People who seek attention by saying “Oh My Gaaawd” - again, usually teenage drama queens.
The “Celeb” culture.
Lorraine Keane.
TV3 geebagism.


Would nt kick Lorraine out for eating biscuits…

Shops that have a queuing system, but they put the "Please queue this way :arrow_left: " sign over where you should queue & not where you shouldn’t queue. So the people who have no idea that a queuing system actually exists, just march on up to the till, completely oblivious to (or maybe deliberately ignoring) the line of people standing there fuming with anger.

(Marks & Spencer are absolute bastards for this.)

When you’re in someones house & you’re asked if you want tea or coffee & they put the milk in before they give it to you. Good manners dictate you can’t really kick up a fuss, that there is more milk than tea/coffee in the bloody cup.

1 Like

hey as a bad driver i object to that, i try me best. :tired_face:

1 Like

i love it when people lose the rag at queue skippers.

‘Have a nice day’ is bad enough but on Friday I was ordered to ‘enjoy your weekend’ after buying a bar of chocolate in the Texaco.
People who stir their tea or coffee for ages with those little sticks. There’s no need to do it, it’s all mixed up on the second or third stir.
Barmen who ask for the money before the pint is given to you.

1 Like

And when you ask for a drink, they say ‘No problem’. You’d imagine that it shouldn’t be a problem as you are in a pub!

When you’re getting your change from a sales assistant, bar man etc, and even though you put your hand out, they insist on putting the cash down on the counter in front of you.


Gobshites on Facebook who put up the ‘Oh my God what a crap day, can’t believe what happened’ and then go radio silent when people ask what happened or reply ‘I’ll DM you’… p*ss off you attention seeking arsehole! (Maybe this says more about me - nosey!!)

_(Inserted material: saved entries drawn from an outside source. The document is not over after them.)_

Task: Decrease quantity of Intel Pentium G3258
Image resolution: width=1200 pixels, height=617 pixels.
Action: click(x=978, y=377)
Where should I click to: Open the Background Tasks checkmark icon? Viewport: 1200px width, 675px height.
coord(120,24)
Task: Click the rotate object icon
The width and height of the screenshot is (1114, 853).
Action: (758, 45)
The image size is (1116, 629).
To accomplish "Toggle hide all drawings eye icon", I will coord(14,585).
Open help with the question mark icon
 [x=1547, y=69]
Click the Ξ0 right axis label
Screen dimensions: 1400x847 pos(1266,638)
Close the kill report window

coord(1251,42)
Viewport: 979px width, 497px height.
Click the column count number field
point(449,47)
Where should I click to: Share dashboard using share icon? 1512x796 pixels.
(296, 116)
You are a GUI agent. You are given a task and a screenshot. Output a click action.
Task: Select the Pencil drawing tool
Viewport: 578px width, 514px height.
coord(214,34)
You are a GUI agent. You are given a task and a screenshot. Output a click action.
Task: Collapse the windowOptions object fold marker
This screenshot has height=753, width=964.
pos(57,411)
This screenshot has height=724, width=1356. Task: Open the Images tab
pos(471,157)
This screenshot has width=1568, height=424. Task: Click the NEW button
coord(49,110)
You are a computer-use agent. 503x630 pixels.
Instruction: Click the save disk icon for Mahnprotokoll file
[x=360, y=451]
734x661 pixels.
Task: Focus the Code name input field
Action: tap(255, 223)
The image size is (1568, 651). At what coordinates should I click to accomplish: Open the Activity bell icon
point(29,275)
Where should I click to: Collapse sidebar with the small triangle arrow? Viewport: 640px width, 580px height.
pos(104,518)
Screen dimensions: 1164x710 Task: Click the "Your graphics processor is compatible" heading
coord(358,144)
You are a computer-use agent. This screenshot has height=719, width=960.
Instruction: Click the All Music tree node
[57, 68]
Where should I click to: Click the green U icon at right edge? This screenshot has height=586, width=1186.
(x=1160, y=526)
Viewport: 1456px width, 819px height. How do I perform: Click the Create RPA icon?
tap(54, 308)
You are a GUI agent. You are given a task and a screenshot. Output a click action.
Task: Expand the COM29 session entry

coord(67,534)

When driving and you let someone go at a junction etc and they don’t wave, flash or somehow acknowledge it


Do they have M&S on the northside?! :wink::wink::wink:

1 Like

People who still trot out that boring old Northside / Southside guff.


It was a direct, jesting comment, toward ProudDub who calls me and anyone who lives past the Red Cow a Kildare sheep shagger!

People who jump to conclusions!

1 Like

People who eat lunch at their desks or paint the back of the Jack’s and don’t fucking clean it.

ALL (almost) cyclists! The okeley dokeley MAMIL brigade who make Ned Flanders look like Ozzy Osbourne! Also the w**kers who gather in coffee shops after their 5,000km cycle or 1,000 km jog, comparing their distances/speeds/steps with their fit-bits and man-bags! (The only solution to these people would be a touch of ground hurling! )

1 Like

Jogging, going to the gym, keeping fit or any of that shite.



people who hashtag things

1 Like

People who constantly give out about radio shows but continue to listen to them …


People who can’t take a joke.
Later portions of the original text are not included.